Dans une décision récente de la Commission d’accès à l’information (la CAI), celle-ci interdit le projet de reconnaissance faciale projeté par Metro inc. (Metro) en concluant qu’il est illégal en vertu de la Loi concernant le cadre juridique des technologies de l’information (la LCCJTI).
Le principal débat concernait l’assujettissement du projet de reconnaissance faciale à l’article 44 de la LCCJTI.
En septembre 2024, Metro a déclaré son intention à la CAI de constituer une banque de caractéristiques ou de mesures biométriques pour supporter l’implantation de systèmes de reconnaissance faciale dans certains de ses établissements, dans le but de contrer le vol à l’étalage et la fraude. Pour ce faire, la reconnaissance faciale serait réalisée à partir des images captées par les caméras de surveillance installées aux entrées et sorties de ses établissements, pour ensuite être comparées grâce à des algorithmes aux images contenues dans une banque d’images captées par les caméras de surveillance lors d’incidents de vols à l’étalage ou de fraude impliquant des personnes majeures ayant fait l’objet d’une intervention policière. Advenant une correspondance entre l’image captée par la caméra de surveillance et celle dans la banque, les responsables de l’établissement concerné seraient alertés.
En octobre 2024, la Direction de la surveillance de la CAI (la Direction de la surveillance) a fait parvenir à Metro un avis d’enquête afin de l’informer que le projet de reconnaissance faciale projeté soulevait des préoccupations quant à l’application de la Loi sur le privé et de la LCCJTI. Dans son rapport préliminaire, l’enquêteur notait entre autres que Metro ne prévoyait pas obtenir le consentement explicite des personnes visées par la création de cette banque et par son processus de reconnaissance faciale.
En novembre 2024, la CAI a émis un préavis d’ordonnance avisant Metro que la première phase de l’enquête démontrait que son projet pouvait porter atteinte à la vie privée des personnes concernées en omettant de prévoir l’obtention du consentement exprès requis en vertu de l’article 44 de la LCCJTI.
Metro alléguait que l’article 44 de la LCCJTI ne s’appliquait pas en l’instance, étant d’avis que le processus envisagé ne consistait pas à vérifier ou à confirmer l’identité d’une personne et qu’alors, le consentement exprès des personnes concernées n’était pas requis.

▬▬▬▬▬▬

== Travail à faire ==
1 – Dites si chaque affirmation ci-dessous concorde avec le texte sur le projet de reconnaissance faciale de Metro, en répondant par oui ou par non et en citant mot pour mot les mots décisifs du texte.
(a) Metro a déclaré son intention à la CAI en septembre 2024.
(b) Les caméras de surveillance utilisées pour la reconnaissance faciale seraient placées aux caisses des établissements.
(c) Metro soutenait que le consentement exprès des personnes concernées était requis.
2 – Prolongez le texte sur le projet de reconnaissance faciale de Metro au-delà de sa dernière phrase.

== Extrait des données ==
▬▬▬▬▬▬

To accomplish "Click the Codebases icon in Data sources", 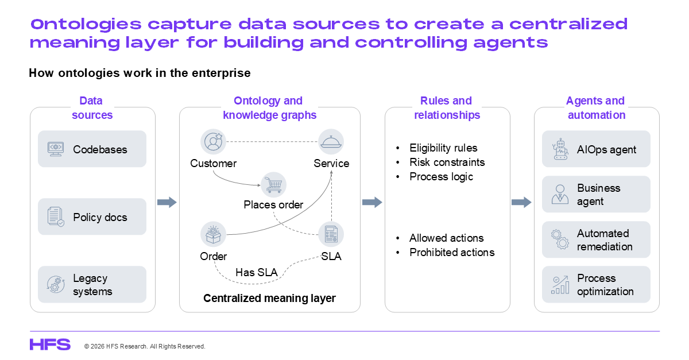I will [56, 149].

▬▬▬▬▬▬

== Résultats attendus ==
1 –
(a) Oui : « En septembre 2024, Metro a déclaré son intention à la CAI de constituer une banque de caractéristiques ou de mesures biométriques ».
(b) Non : « les caméras de surveillance installées aux entrées et sorties de ses établissements ».
(c) Non : « le consentement exprès des personnes concernées n’était pas requis ».

2 –
Metro invitait donc la CAI à adopter une interprétation stricte de la notion de vérification ou de confirmation de l’identité prévue à l’article 44 de la LCCJTI, alléguant que l’identification d’une personne grâce à ses caractéristiques ou mesures biométriques ne constituait pas une vérification ou une confirmation de son identité.
Elle avançait également que l’article 44 LCCJTI ne s’appliquait pas à son projet, puisque les trois éléments de l’article 44 LCCJTI (soit, la vérification ou la confirmation de l’identité, faite au moyen d’un procédé permettant la saisie des caractéristiques ou des mesures biométriques) ne se feraient pas simultanément au cours du processus de reconnaissance faciale envisagée.
Après avoir établi que Metro était assujettie à la Loi sur le privé « à l’égard des renseignements qu’elle collecte, conserve, utilise ou communique à des tiers », puisqu’elle exploite une entreprise au Québec, la CAI a confirmé que l’article 44 de la LCCJTI s’appliquait au projet de reconnaissance faciale de Metro et qu’ainsi, le consentement exprès des personnes concernées par le processus de reconnaissance faciale était requis.
Selon la CAI, la constitution d’une banque de caractéristiques et de mesures biométriques, ainsi que le fait d’exiger la vérification de l’identité au moyen d’un procédé permettant de saisir des caractéristiques ou des mesures biométriques sans obtenir le consentement exprès des personnes concernées, tel qu’exigé par l’article 44 LCCJTI, est une atteinte à leur vie privée.
Après une analyse du processus proposé de captation des images et du convertissement de celles-ci en représentations numériques, la CAI a conclu que « les images captées par vidéosurveillance et déposées à la banque constitu[ai]ent des caractéristiques biométriques et les représentations numériques de ces images produites par chacun des systèmes projetés constitu[ai]ent des mesures biométriques, au sens de l’article 44 de la LCCJTI1 ».
La CAI rappelle que les lois portant sur la protection des renseignements personnels ont un statut quasi constitutionnel au Canada.
Les renseignements personnels de nature biométrique étant considérés comme des renseignements sensibles, le législateur a prévu l’obligation d’obtenir le consentement exprès des personnes lorsque « l’on exigeait que leur identité soit vérifiée ou confirmée à l’aide de ces renseignements2 ».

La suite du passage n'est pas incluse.